オープンソースソフトウェアを開発しているとする。 公開するとなればライセンスを決める必要がある。 個人的にはGPLを選ぶだろう。 FSFやStallman個人に賛同しているというよりも、 Linusのように実利的な理由からだ。自分の開発した「フリーソフトウェア」がいつまでも「フリーソフトウェア」でありつづけてほしいという望みは、正当なものだと感じる。
しかし、そのソフトウェアがライブラリ的使われかたをするものだと話は別だ。 GPLだとそのライブラリをリンクしたソフトウェアも派生物と見なされるので、 全体にGPLが適用されることになる。 リンクするソフトウェアがGPLと互換性のないライセンスのものだと面倒なことになる。 ライセンスという非技術的な理由でライブラリが使えないのは、 開発者・利用者双方にとって不幸だ。どうせならできるだけ広い範囲の人々に使ってもらいたいというのが人情だし、 プレゼンスの向上などの理由でもその方が望ましい。
LGPLにはそのような制約はないので、たとえばソースを公開しない 独占的ソフトウェアであってもリンクすることはできる。 これは利用者の範囲を広げるためにはありがたい。 しかし、再リンクを許すための条項(6条)がかなり面倒である。
いっそ、LGPLではなく純粋なGPLに「ただし、リンクされたソフトウェアは派生物と見なさない」という例外条項を付けるのはどうか。これはGPLではないが、GPLよりも「より緩い条件」なのでGPLとの互換性は維持される。ライブラリソフトウェアそのものに将来に渡ってGPLが適用されることを保証したいだけなので、リンクするソフトウェアに対してLGPL 6項のような要求を行わない。なんとなく理想的な気が。
ただ、ライセンス問題はややこしいので、 上記のような例外条項が本当に意味を持つのか確信を持つことはできない。
結局、BSDライセンスを選んでしまう、私たちであった。
追記
野首さんから
以前に新部さん、ひろのぶさん、小島さんととも似た話をしたのですが、FSF的自由とプロプライエタリとのいいとこどりは困難だ、というのが結論になってしまいました。

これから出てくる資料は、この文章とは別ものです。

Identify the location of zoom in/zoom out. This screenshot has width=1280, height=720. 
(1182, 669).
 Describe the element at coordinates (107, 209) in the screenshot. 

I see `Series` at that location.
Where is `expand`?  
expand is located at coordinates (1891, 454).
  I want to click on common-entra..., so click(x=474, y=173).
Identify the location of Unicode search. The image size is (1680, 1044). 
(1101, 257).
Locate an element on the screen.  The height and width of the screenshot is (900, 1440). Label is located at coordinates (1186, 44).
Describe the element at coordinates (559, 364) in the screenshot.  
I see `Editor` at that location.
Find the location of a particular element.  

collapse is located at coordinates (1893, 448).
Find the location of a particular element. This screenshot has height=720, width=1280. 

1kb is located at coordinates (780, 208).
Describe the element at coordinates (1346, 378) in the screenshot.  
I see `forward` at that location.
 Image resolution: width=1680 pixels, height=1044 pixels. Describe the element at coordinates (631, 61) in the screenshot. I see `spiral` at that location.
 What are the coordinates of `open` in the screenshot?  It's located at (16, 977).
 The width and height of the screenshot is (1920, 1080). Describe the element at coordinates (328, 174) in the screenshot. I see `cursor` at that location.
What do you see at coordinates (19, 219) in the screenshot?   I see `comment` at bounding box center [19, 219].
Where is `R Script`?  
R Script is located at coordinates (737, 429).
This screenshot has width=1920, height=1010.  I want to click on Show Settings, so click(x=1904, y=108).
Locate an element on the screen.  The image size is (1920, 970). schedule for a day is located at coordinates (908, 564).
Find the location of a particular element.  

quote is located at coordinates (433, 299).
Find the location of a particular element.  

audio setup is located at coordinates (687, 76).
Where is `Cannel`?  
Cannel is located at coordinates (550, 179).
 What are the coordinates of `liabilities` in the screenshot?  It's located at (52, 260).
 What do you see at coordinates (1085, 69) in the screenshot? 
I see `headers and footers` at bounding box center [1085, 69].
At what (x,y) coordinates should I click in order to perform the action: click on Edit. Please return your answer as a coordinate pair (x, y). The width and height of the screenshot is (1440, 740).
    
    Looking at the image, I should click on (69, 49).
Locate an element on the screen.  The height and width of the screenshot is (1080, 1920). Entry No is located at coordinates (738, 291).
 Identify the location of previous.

というツッコミをいただいた。ツッコミ欄で返答したのだが、重要な点なので再掲しておく。
私は別に「FSF的自由とプロプライエタリとのいいとこどり」をしたいわけではないつもりです。立場としては、自分(たち)の書いたソースコードについてはいつまでも「FSF的自由」を適用したいが、それをリンクした他人のコードにはそれを要求したくない、というものです。ですから自分たちの「コードを守りたい」気持ちはあるのでBSDライセンスだと不満が残るのです。
それにしても「リンク例外条項付きGPL」は結構いいアイディアのような気がしてきたぞ。